◆ **Activity**: State the number of lines in these records that include the string "computer", and say nothing more.

◆ **Input records**:
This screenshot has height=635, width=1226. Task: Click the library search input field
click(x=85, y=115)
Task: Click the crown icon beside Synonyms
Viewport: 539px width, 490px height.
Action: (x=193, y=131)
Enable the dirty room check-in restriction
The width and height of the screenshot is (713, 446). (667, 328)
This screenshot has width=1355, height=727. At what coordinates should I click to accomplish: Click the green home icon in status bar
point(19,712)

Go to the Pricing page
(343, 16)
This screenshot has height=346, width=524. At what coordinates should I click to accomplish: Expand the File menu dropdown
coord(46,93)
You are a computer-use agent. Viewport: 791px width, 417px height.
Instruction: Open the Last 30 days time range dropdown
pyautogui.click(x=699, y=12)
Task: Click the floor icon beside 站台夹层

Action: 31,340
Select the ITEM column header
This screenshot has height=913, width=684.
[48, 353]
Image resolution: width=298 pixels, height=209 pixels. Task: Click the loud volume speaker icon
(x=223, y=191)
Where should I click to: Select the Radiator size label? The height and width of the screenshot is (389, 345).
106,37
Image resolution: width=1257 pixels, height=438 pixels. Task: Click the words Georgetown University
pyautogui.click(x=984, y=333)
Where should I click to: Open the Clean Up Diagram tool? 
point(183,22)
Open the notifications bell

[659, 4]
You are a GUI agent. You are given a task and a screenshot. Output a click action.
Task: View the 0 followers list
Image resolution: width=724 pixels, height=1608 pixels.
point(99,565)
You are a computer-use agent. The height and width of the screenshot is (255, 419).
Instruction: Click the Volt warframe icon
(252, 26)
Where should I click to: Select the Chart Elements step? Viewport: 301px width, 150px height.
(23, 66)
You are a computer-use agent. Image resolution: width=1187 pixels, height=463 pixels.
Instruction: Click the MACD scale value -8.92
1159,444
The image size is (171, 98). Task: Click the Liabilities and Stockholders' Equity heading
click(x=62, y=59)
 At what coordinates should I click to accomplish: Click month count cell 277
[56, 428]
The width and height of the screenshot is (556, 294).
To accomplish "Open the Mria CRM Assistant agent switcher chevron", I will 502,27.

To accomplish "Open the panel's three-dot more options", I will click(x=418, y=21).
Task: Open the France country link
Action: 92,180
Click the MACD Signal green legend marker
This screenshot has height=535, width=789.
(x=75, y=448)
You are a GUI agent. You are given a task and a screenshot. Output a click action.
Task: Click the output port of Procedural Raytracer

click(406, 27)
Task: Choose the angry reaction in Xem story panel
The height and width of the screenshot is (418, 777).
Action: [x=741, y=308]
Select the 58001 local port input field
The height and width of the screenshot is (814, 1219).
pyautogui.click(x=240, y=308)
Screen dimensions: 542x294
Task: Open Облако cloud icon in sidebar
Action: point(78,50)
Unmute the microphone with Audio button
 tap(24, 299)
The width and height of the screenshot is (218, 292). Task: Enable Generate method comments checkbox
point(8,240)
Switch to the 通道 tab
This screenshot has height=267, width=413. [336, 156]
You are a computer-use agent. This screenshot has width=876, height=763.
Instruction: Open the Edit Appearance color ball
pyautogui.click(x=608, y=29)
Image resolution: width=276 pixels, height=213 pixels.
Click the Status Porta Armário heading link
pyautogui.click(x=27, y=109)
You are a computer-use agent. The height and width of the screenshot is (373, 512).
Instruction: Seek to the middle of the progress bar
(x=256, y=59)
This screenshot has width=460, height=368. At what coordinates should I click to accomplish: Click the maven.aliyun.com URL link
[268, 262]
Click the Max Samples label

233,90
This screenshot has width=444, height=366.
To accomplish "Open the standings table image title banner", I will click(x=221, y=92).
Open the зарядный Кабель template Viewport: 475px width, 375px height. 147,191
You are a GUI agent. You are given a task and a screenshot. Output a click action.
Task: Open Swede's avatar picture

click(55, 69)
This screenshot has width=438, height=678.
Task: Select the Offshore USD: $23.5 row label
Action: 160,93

◆ **Answer to the problem**: 5